Allah Swt. berfirman, “Demikianlah Kami menguji sebagian mereka dengan sebagian yang lain.”[1] Jadi, manusia memang diuji dengan manusia lainnya. Kita bisa mengurutkan persoalan ini dalam beberapa bagian.

Pertama, di antara manusia diutus seorang nabi. Nabi menjadi ujian bagi manusia di sekitarnya. Hal ini pun terjadi saat diutusnya Rasul saw. Ketika itu sebagian orang berkata, “Bagaimana mungkin anak yatim yang diasuh Abu Talib itu menjadi nabi, sementara ia adalah orang fakir yang tidak memiliki pengikut kuat.
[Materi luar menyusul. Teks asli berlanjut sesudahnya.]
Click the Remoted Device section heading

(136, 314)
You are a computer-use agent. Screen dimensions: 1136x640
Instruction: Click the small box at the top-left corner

Kalau memang ada nabi yang diutus, tentu orangnya adalah Mas’udd ibn Urwah di Thaif atau Walid ibn Mughirah di Mekah.”

Meskipun ketika itu Quraisy merupakan kabilah utama, tetapi ia bukan kabilah terkuat. Menurut mereka, seorang nabi harus diutus dari kabilah terkuat agar kabilah itu bisa membela dan melindunginya. Mereka juga berujar, “Bagaimana mungkin nabi adalah orang yang makan seperti kita dan berjalan di pasar-pasar? Mestinya yang diutus adalah seorang malaikat.” Ujian ini masih terjadi bagi sebagian orang sampai sekarang. Mereka berucap, “Bagaimana mungkin orang yang menikah dengan sembilan wanita adalah nabi?”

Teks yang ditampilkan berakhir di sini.